#### RECORDS TO PROCESS:
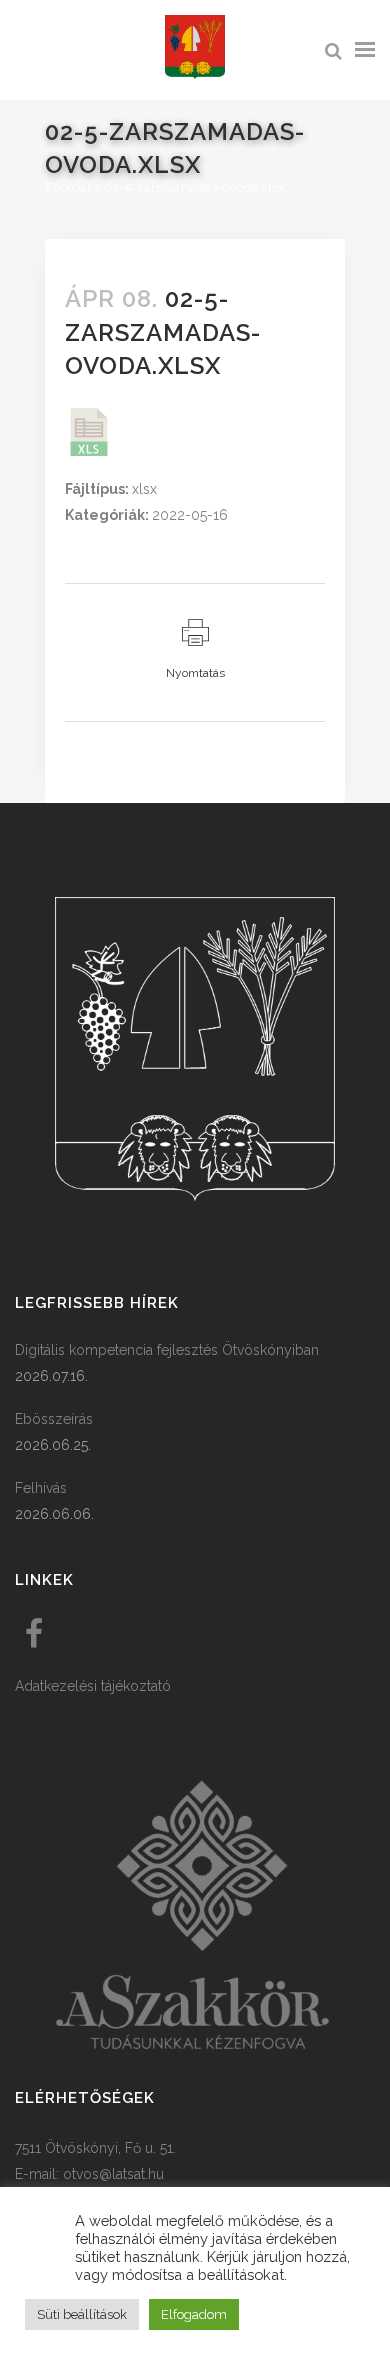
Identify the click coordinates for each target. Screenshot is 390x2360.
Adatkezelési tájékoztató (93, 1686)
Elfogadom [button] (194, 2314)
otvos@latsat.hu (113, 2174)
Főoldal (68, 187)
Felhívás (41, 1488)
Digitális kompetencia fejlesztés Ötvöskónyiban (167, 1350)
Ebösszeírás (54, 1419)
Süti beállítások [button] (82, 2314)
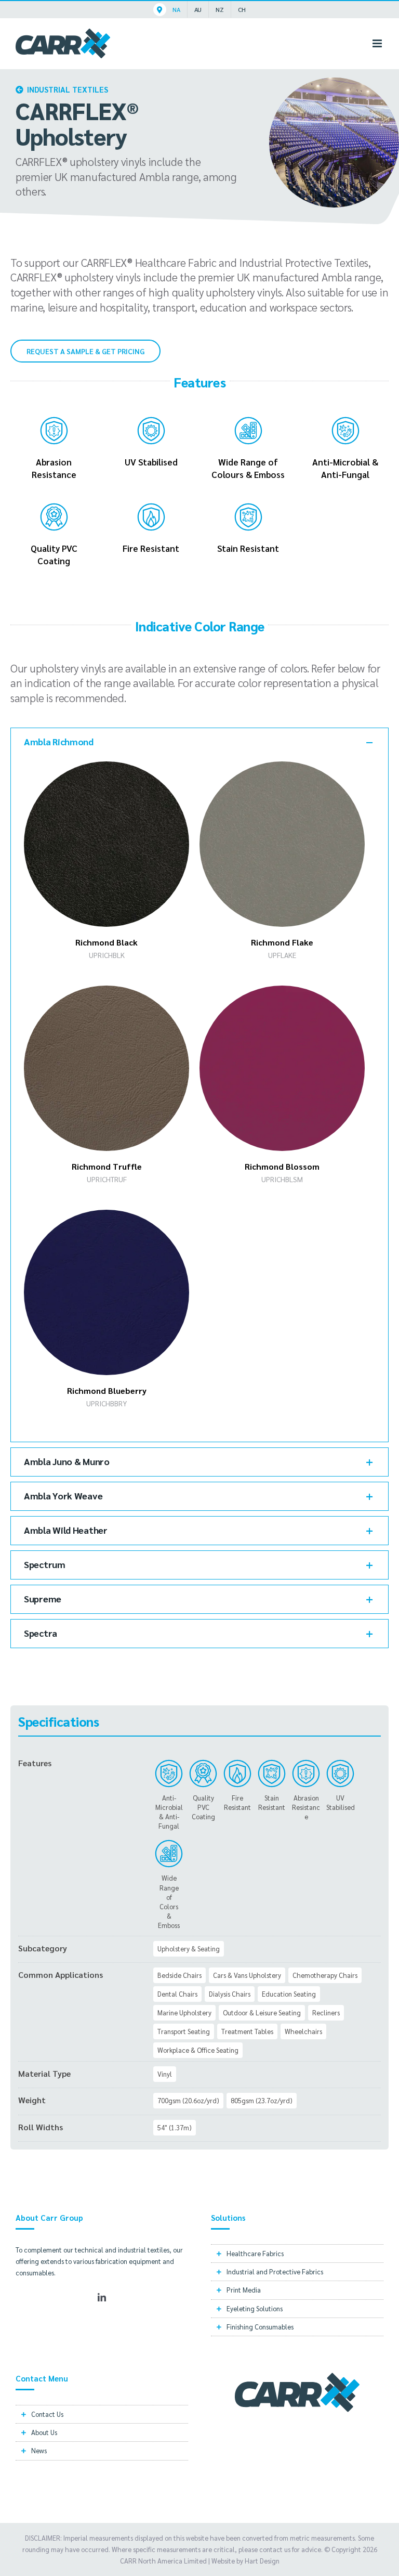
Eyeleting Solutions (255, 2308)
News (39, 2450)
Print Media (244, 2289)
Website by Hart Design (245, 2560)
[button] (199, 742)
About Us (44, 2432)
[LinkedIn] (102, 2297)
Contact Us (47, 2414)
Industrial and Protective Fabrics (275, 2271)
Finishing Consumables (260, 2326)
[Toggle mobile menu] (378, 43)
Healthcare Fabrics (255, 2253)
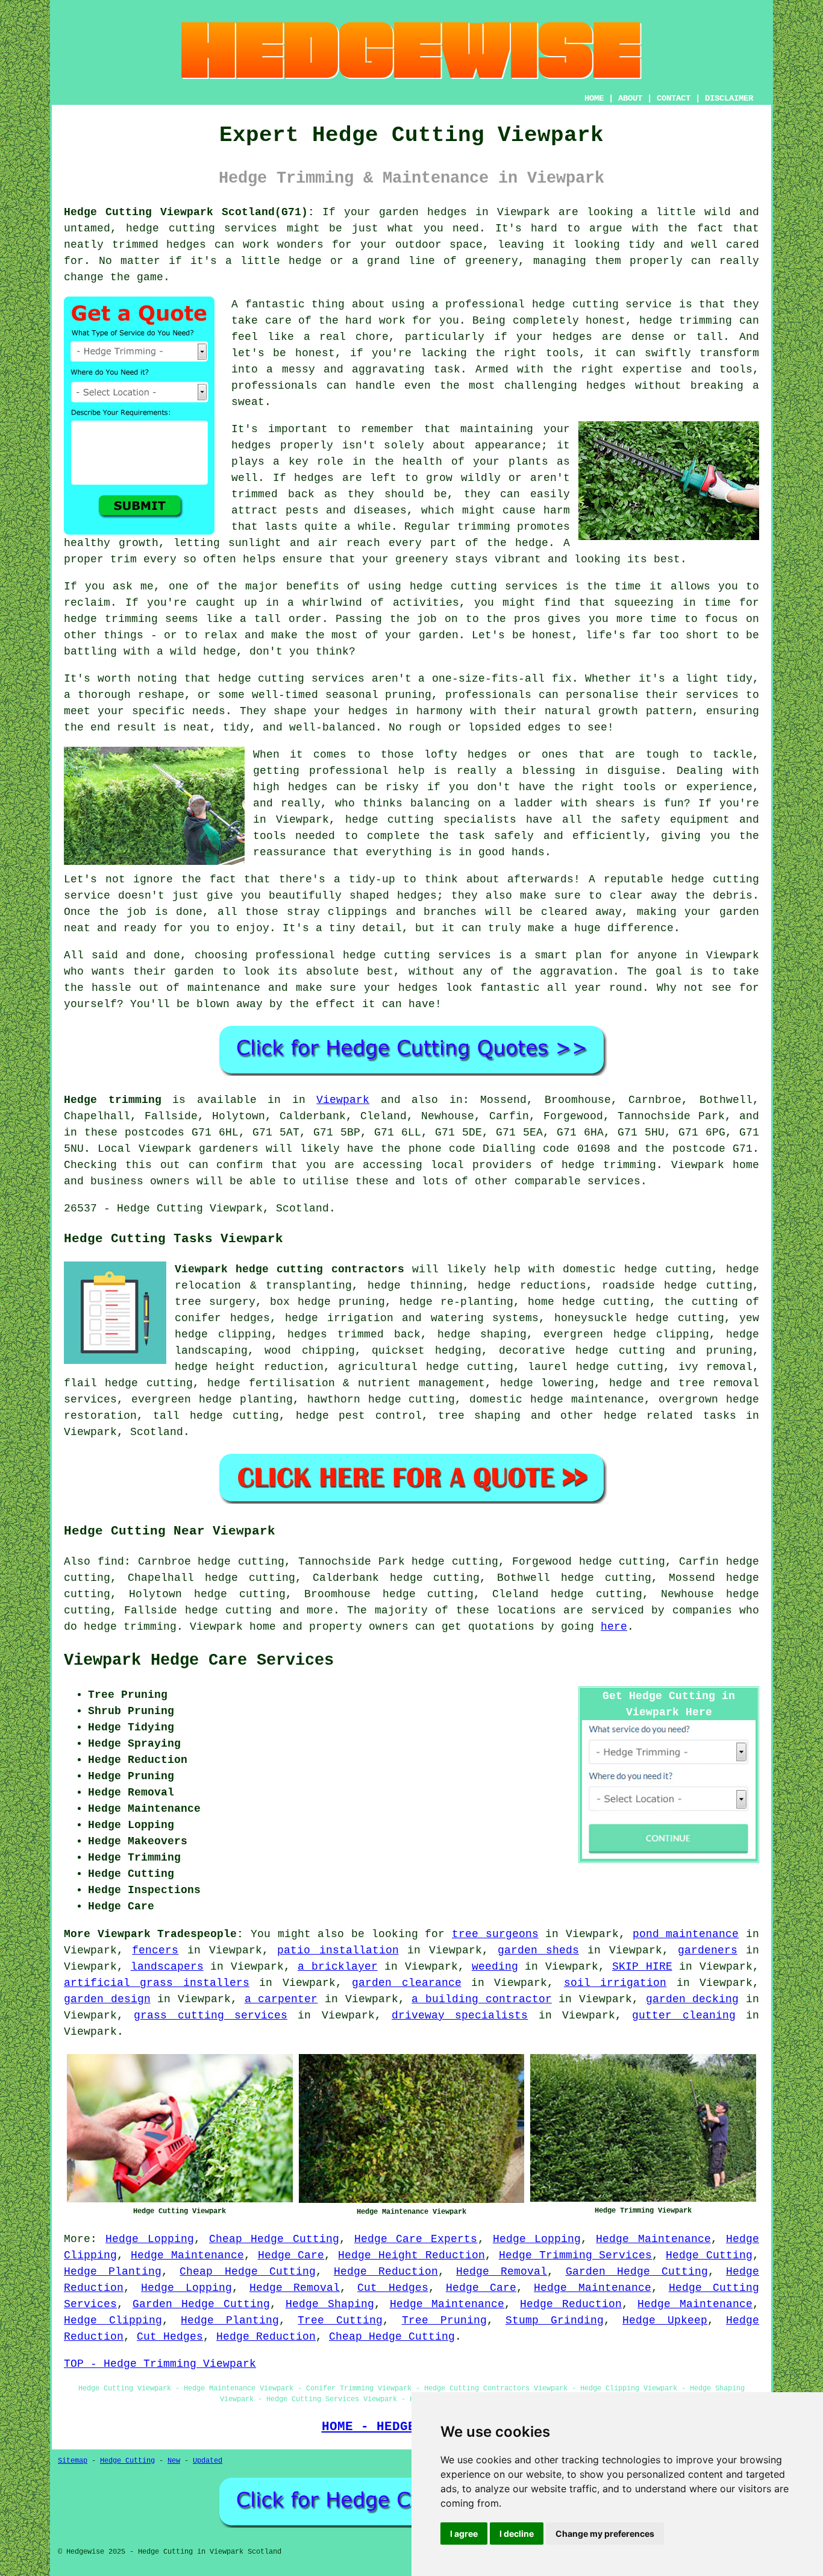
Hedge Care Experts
--
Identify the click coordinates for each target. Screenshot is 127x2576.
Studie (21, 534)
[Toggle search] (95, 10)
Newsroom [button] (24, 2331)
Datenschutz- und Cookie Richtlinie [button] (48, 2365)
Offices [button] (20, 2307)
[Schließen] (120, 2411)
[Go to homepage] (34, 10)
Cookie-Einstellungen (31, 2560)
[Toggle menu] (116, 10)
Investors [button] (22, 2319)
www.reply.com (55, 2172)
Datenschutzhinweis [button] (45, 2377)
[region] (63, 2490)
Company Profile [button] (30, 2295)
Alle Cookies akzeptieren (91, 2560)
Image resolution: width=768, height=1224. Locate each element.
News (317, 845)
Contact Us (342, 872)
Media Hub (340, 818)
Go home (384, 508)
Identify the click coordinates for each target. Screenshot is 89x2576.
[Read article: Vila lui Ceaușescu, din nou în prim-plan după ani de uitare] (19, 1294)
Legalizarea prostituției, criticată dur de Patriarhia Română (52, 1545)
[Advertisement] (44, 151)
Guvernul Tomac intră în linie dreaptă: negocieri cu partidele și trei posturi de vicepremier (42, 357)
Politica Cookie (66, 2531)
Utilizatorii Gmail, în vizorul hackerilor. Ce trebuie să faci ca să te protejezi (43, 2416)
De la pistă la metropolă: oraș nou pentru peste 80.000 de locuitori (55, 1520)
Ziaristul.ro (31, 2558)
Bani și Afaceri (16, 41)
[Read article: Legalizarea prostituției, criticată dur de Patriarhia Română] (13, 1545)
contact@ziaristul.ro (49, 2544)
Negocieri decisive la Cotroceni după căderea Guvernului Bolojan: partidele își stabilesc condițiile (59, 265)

#### TASK GOAL:
Report every line containing the string "button" in the material.

#### ANSWER TO THIS TASK:
Elfogadom [button] (194, 2314)
Süti beállítások [button] (82, 2314)
[button] (199, 742)
Newsroom [button] (24, 2331)
Datenschutz- und Cookie Richtlinie [button] (48, 2365)
Offices [button] (20, 2307)
Investors [button] (22, 2319)
Datenschutzhinweis [button] (45, 2377)
Company Profile [button] (30, 2295)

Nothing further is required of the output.